**Exercise**: For the data below, please report each line where the word "Task" is found.

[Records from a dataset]
Start of Block

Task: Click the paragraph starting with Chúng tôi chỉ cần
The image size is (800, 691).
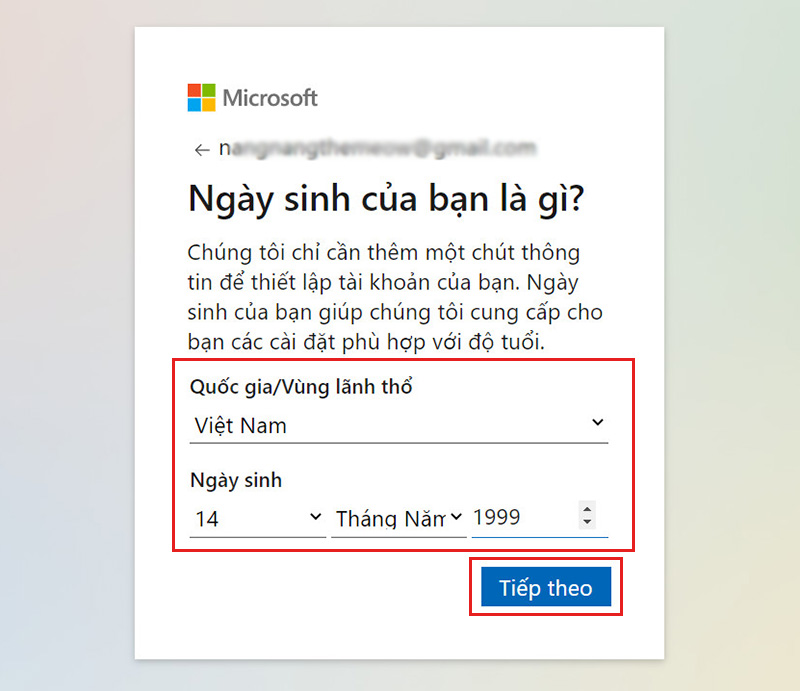Action: (395, 297)
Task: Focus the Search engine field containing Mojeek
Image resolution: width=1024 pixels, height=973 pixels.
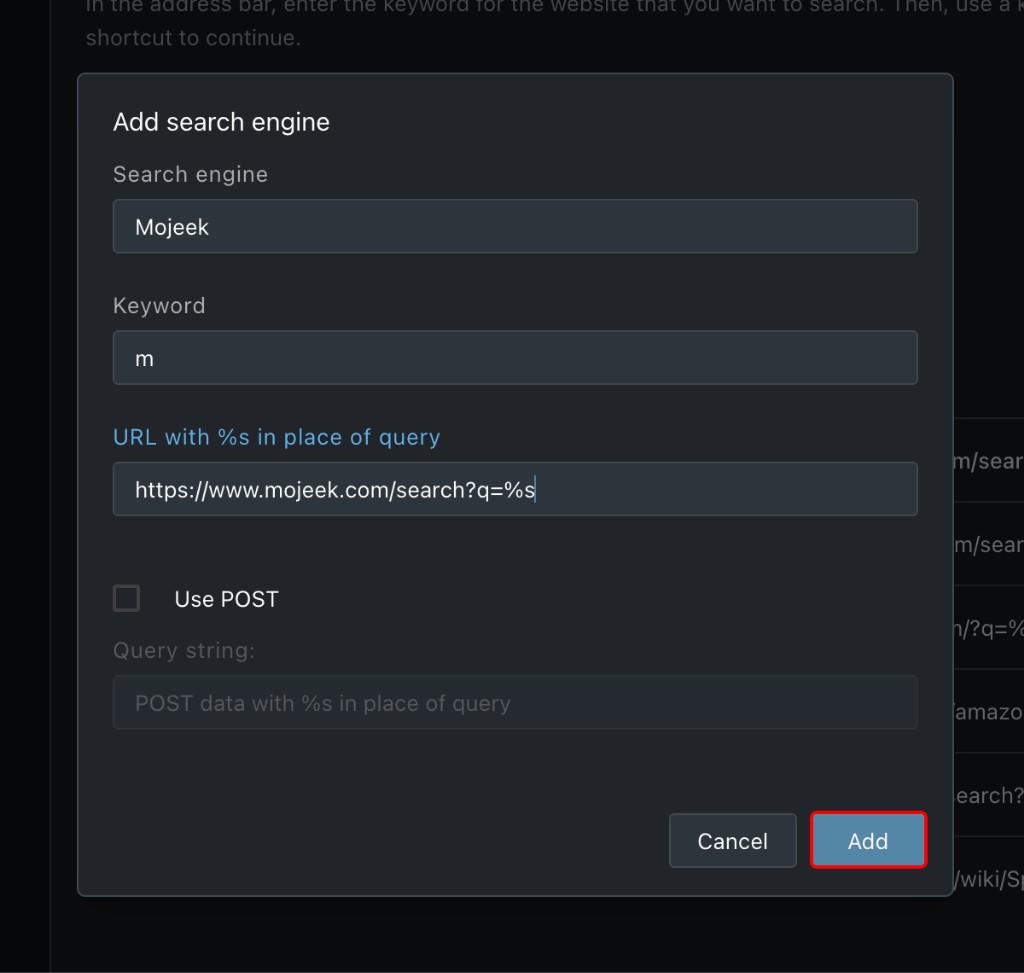Action: tap(515, 227)
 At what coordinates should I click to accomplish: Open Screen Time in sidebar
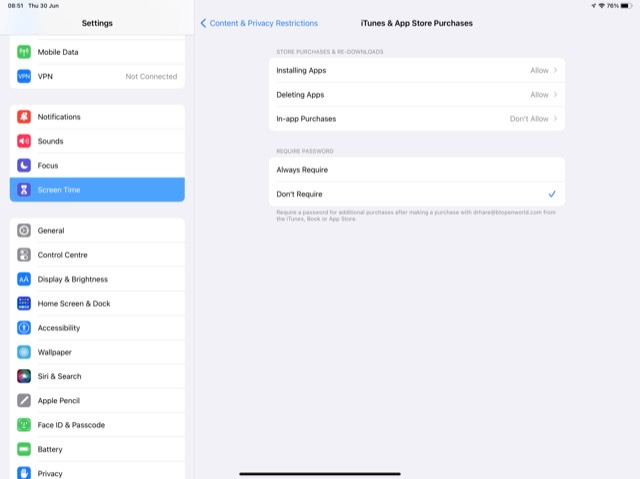[97, 190]

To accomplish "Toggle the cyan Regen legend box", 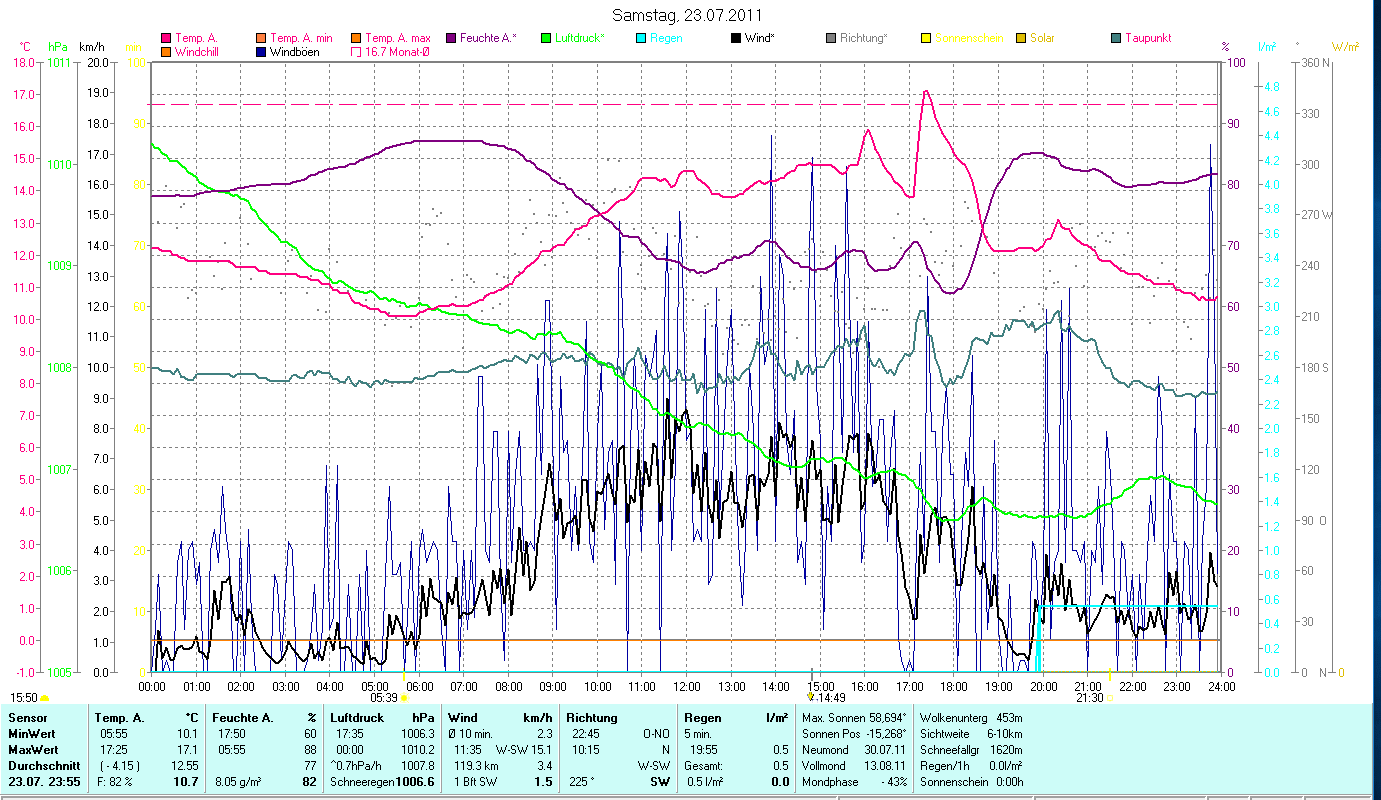I will click(x=641, y=38).
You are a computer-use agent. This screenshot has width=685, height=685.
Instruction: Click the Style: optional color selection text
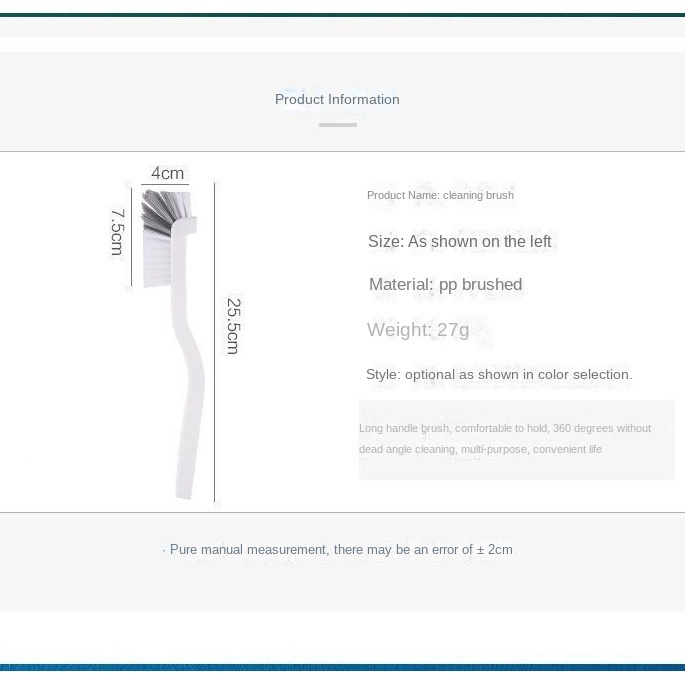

End of Block

**Result for this exercise**:
Task: Click the paragraph starting with Chúng tôi chỉ cần
Task: Focus the Search engine field containing Mojeek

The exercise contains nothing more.